■ EXTRACTED MATERIAL:

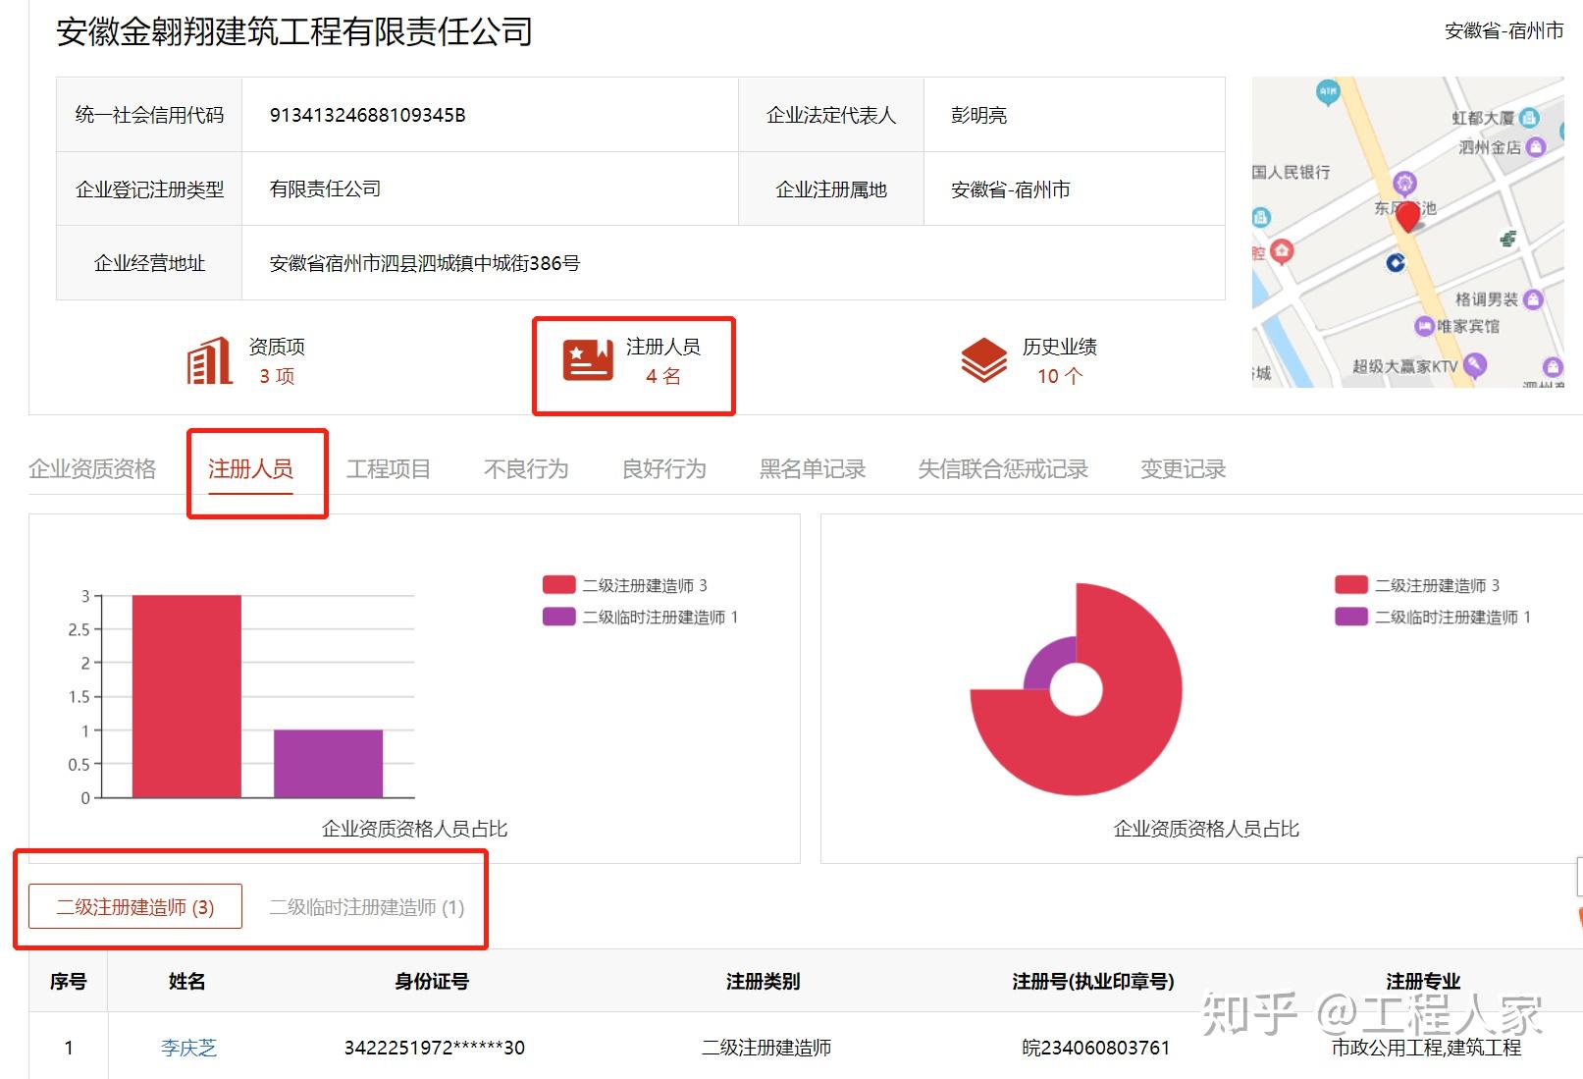Open the 黑名单记录 tab
The image size is (1583, 1079).
click(x=813, y=468)

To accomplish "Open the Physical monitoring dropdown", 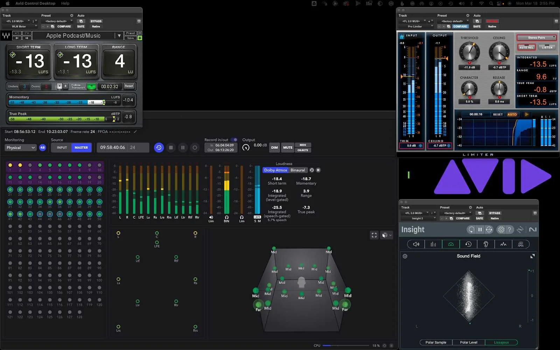I will pyautogui.click(x=20, y=147).
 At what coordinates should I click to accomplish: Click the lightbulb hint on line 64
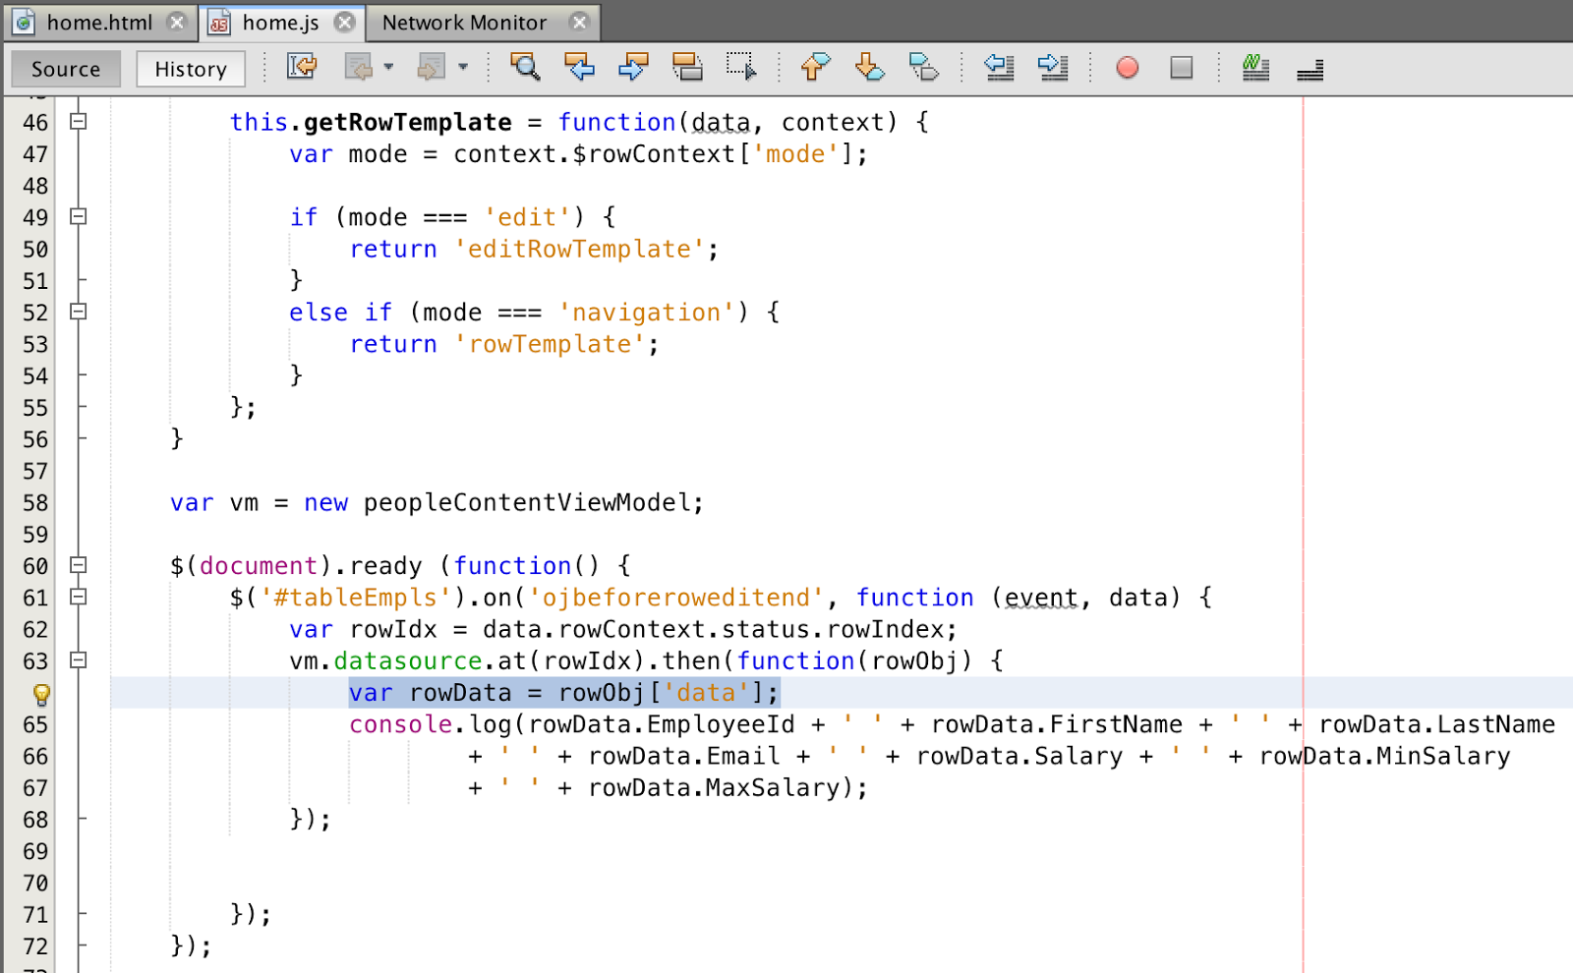pos(39,694)
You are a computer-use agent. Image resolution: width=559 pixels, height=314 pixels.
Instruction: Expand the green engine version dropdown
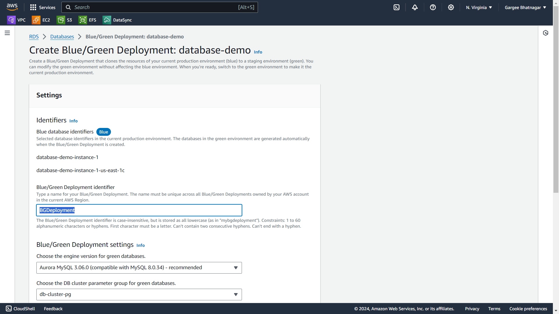click(x=139, y=268)
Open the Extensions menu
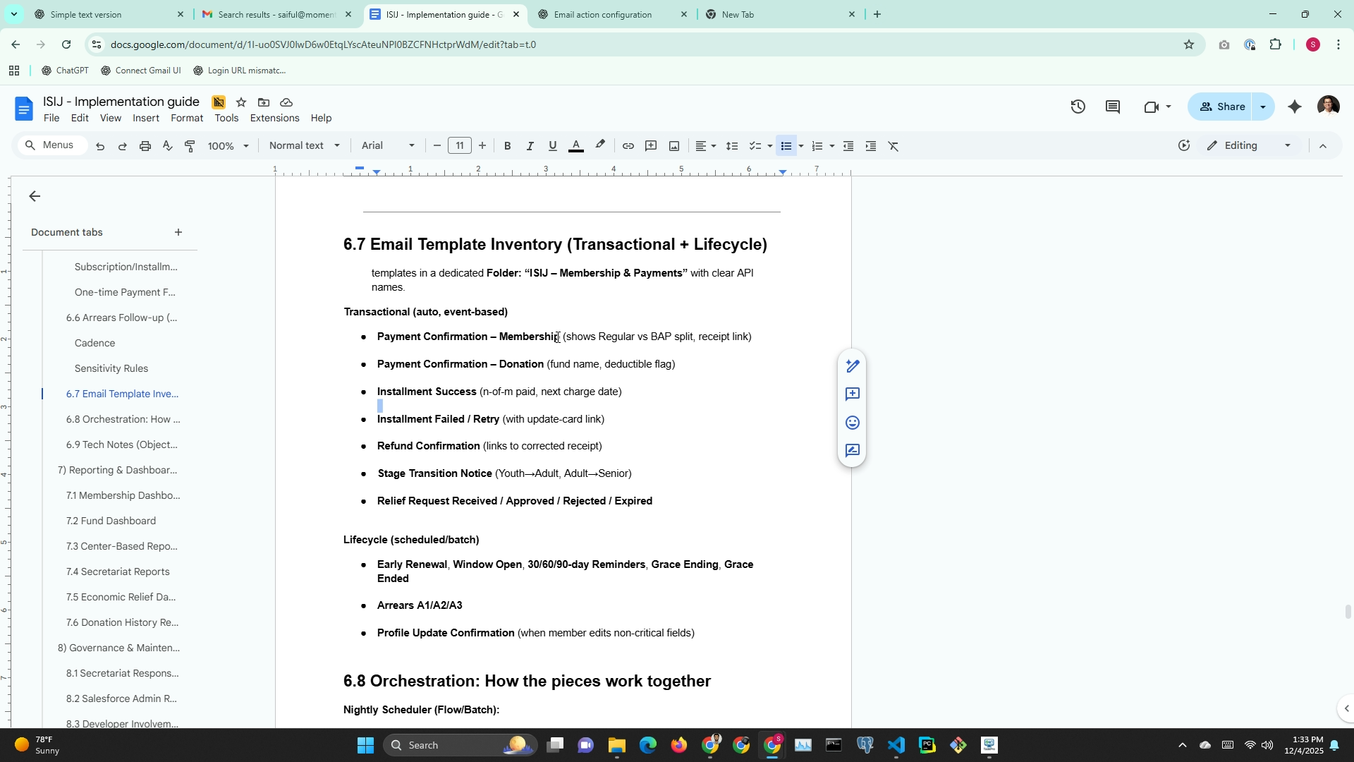This screenshot has height=762, width=1354. [274, 118]
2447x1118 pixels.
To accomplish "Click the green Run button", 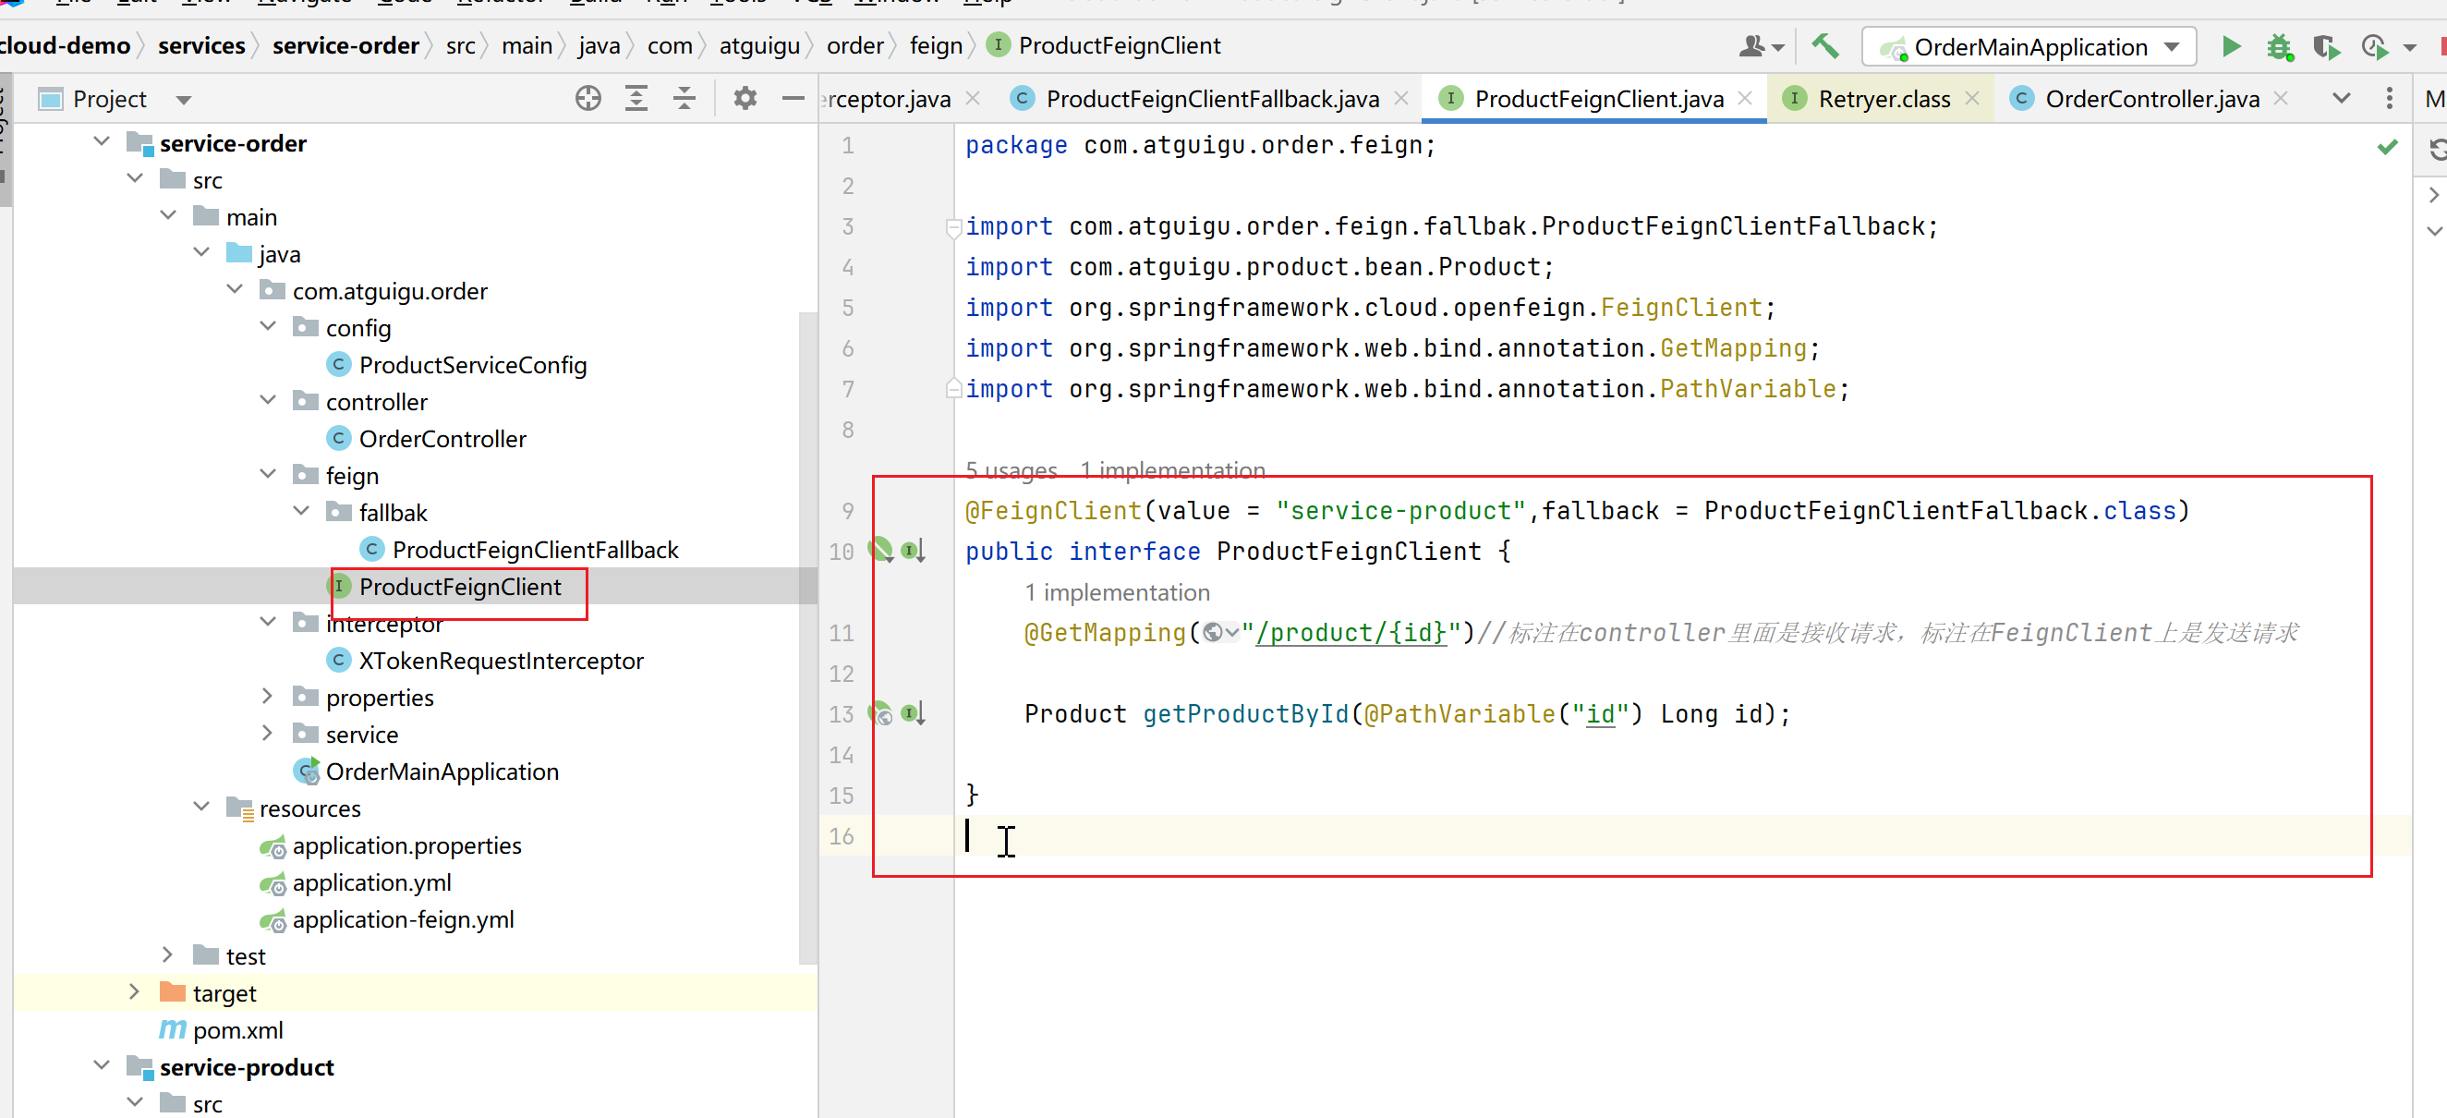I will [x=2230, y=47].
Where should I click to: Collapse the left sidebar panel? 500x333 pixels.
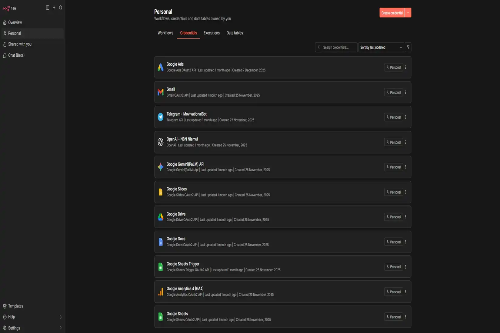coord(47,8)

■ PROBLEM TO SOLVE:
Copy verbatim the span that opens at the line with "Where should I" and closes at the final line of the listing. Do not carry over any pictures.

■ RESPONSE AREA:
Where should I click to: Collapse the left sidebar panel? 500x333 pixels.
coord(47,8)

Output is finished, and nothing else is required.